Joachim wohnt jetzt in der Lindenherberge, wo schon einige Zimmer fertiggestellt sind und auch der Küchenbetrieb schon im Gange ist. Im Rathaus gegenüber haust Stefenson. Er hat seine Arbeitstätigkeit noch vermehrt und, wie er mir sagte, keine Zeit mehr, Luises willen täglich nach Neustadt zu fahren und sich um das »Gänschen« zu kümmern. So wolle er das Mädel lieber zu sich nehmen. Das sei ihm zwar sehr störend, aber was wolle er machen? Er hätte auch gefunden, dass die Pflegeeltern in Neustadt die Sache mit Luise nicht recht verständen. Ich grunzte. Sonst sagte ich nichts ...

Die weitere Ausgestaltung unserer Riesenanstalt schritt mit größter Schnelligkeit vor sich. Da sagte Mister Stefenson eines Tages zu mir:

»Und nun, mein Lieber, ist es die allerhöchste Zeit, dass wir an die Bauernrequirierung gehen. Zehn Höfe sind fast fertig, das Vieh ist rasch zu beschaffen, ebenso die Haus- und Ackergeräte, aber das Bauernvolk, das uns einpasst, das will gesucht sein. Ich hatte anfangs an Agenten gedacht, aber das ist nichts; die gehen bloß auf ihre Provision aus und schicken uns Schinder und Plunder auf den Hals. Haben Sie also die Freundlichkeit, sich in einen Vieh- oder Getreidehändler oder, wenn Ihnen das besser liegt, in einen Gütermakler zu verwandeln und mich morgen auf der Bauernsuche zu begleiten.«

Nun, diese Aufgabe passte mir, zumal ich Stefenson bereit fand, unser Glück zunächst in Schlesien zu probieren. Ich bestimmte die Ausrüstung. Schaftstiefel, englische Lederhosen, eine Joppe aus grauem Tuch mit Hirschhornknöpfen und grüner Tascheneinfassung, ein Vorhemd ohne Schlips, ein seidenes Tüchlein um den Hals, eine Lodenmütze, das war meine Ausrüstung. Solcher Kleidung bringen die Bauern Zutrauen entgegen, da vermuten sie keine verkniffenen Städter, keine »Juden oder Winkeladvokaten«, die sie übers Ohr hauen wollen.
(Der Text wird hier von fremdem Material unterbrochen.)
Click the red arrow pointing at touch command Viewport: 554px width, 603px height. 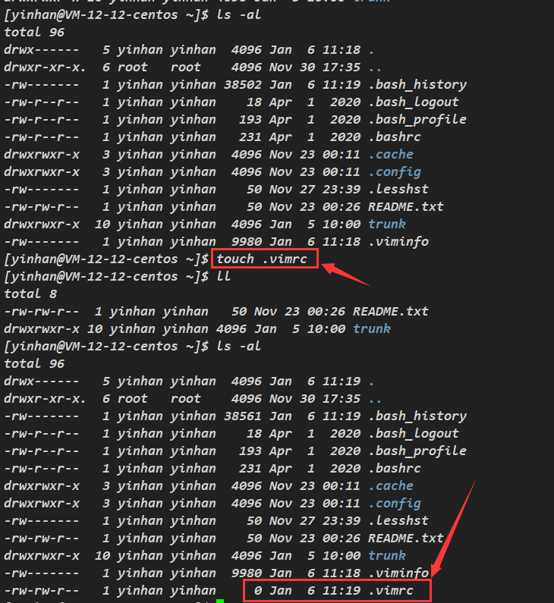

Es wäre alles gut gewesen, wenn nicht Stefenson am nächsten Morgen, als die Reise losgehen sollte, die kleine Luise mitgebracht hätte.
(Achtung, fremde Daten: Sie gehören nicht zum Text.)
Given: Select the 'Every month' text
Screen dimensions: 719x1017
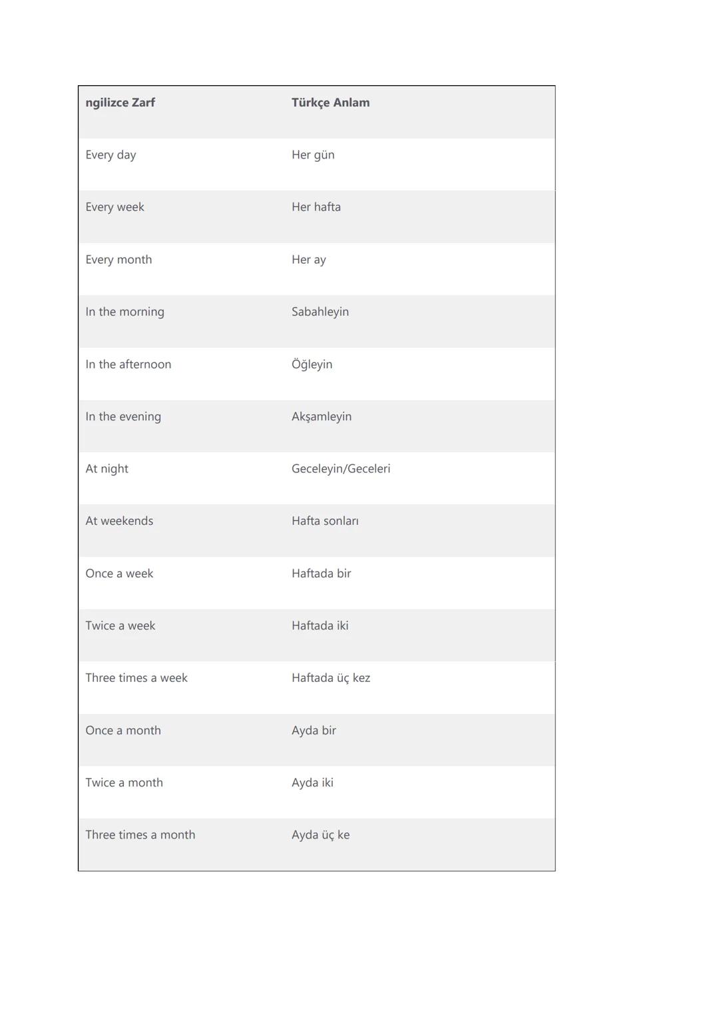Looking at the screenshot, I should tap(119, 260).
Ich schlug Skandal. Was er sich einbilde, ein so kleines Kind auf so lange Reise mitzuschleppen? Ob er denn nicht bedächte, dass uns das Mädel nur stören und aufhalten würde? Es war alles umsonst; Luise fuhr mit.

»Pappa hat mehr zu sagen als der Onkel«, sagte die Kleine mit einem Anflug von schnippischem Ton.

»Sie macht sich heraus; sie fängt an, Courage zu kriegen«, sagte der »Pappa« anerkennend.

Auf einer größeren Station stiegen wir während des Zugaufenthaltes aus, um dem Kinde Orangen zu kaufen. Noch als wir am Stande des Obsthändlers waren, näherte sich uns eiligen Schrittes eine Frau. Sie starrte erst mich an, dann das Kind, fasste es blitzschnell an der Hand, riss es an sich und küsste es wie rasend.

Das Mädel schrie erschrocken auf, Stefenson sagte betroffen: »Aber Madame, was tun Sie?«, und ich wand der Frau das Kind aus den Armen. Neugierige Leute eilten herbei; es gab gewaltiges Aufsehen.

»Zurück in den Wagen!« rief ich Stefenson zu, der mir verwirrt folgte. Bald saßen wir im Abteil, und die Tür flog zu.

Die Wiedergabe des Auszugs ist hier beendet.